Given exercise:
Please pick out each line in the rows below that contains the string "Switch", and copy those lines.

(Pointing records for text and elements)
"""

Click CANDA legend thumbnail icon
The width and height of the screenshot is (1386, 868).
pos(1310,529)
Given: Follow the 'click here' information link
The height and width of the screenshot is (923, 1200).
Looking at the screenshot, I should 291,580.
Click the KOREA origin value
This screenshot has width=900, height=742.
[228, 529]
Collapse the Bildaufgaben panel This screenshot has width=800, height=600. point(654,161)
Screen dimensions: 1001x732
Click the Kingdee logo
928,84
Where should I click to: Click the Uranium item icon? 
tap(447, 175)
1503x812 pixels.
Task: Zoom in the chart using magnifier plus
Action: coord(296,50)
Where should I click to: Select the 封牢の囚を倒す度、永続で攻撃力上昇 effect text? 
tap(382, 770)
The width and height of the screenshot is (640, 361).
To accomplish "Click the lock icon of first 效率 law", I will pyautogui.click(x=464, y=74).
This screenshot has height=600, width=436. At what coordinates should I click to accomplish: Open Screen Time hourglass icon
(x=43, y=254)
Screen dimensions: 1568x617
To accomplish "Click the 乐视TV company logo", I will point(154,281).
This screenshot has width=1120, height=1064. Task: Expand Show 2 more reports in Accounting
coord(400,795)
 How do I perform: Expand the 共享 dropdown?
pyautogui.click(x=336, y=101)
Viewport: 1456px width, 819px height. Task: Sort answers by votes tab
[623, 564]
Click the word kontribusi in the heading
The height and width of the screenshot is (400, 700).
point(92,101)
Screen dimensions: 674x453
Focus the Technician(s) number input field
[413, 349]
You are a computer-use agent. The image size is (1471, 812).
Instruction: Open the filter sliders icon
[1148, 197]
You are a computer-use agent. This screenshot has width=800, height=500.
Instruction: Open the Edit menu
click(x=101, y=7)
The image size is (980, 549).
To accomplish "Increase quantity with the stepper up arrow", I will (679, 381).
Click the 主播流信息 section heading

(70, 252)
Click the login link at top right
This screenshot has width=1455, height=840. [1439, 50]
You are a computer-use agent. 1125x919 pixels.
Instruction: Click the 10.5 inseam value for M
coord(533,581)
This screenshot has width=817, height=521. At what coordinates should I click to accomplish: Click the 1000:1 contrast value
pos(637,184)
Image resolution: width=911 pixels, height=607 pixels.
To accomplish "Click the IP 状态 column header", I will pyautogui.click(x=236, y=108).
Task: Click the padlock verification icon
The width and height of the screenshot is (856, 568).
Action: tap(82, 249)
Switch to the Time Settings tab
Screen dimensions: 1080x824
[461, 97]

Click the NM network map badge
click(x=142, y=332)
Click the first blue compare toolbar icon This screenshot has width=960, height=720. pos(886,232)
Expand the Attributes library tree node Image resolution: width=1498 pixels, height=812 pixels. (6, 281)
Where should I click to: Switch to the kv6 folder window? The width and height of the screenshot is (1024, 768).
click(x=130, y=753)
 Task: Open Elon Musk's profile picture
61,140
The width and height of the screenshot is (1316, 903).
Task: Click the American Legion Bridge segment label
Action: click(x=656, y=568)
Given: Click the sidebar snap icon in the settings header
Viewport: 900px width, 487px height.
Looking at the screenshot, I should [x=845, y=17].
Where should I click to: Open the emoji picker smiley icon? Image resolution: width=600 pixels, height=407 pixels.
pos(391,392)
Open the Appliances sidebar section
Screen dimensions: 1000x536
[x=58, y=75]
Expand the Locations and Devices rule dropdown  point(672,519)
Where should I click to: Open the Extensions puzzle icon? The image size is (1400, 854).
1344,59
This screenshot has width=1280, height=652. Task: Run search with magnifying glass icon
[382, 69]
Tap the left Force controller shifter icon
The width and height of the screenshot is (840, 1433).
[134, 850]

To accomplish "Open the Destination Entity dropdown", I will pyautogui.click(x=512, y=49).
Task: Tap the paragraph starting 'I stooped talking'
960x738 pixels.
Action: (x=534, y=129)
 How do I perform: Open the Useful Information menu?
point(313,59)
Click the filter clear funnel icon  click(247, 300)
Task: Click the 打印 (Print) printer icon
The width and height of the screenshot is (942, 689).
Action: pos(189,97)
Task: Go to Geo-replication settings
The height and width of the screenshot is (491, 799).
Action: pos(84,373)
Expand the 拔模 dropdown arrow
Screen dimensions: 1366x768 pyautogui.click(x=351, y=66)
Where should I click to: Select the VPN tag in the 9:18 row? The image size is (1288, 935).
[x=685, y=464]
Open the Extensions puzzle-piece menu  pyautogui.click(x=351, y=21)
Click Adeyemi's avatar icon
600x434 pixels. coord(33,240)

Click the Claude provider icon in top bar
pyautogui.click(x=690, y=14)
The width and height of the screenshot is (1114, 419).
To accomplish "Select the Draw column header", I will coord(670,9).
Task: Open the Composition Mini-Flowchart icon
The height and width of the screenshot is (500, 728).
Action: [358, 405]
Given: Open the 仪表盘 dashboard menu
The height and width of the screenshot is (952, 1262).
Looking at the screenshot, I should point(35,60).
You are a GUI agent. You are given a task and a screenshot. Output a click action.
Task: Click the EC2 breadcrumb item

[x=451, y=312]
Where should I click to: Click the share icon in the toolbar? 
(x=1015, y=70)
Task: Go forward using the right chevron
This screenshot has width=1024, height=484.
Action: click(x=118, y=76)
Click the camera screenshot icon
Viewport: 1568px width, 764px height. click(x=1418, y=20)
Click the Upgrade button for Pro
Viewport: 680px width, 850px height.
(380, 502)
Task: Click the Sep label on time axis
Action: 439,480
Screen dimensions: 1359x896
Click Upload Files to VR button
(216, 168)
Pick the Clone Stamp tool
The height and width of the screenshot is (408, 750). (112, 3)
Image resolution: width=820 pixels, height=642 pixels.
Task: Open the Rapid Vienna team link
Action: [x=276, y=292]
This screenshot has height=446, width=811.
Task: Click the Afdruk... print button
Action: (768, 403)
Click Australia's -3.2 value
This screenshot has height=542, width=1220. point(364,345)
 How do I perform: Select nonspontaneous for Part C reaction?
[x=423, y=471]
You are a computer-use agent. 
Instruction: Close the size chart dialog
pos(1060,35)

"""

Result for this exercise:
Switch to the Time Settings tab
Where should I click to: Switch to the kv6 folder window? The width and height of the screenshot is (1024, 768).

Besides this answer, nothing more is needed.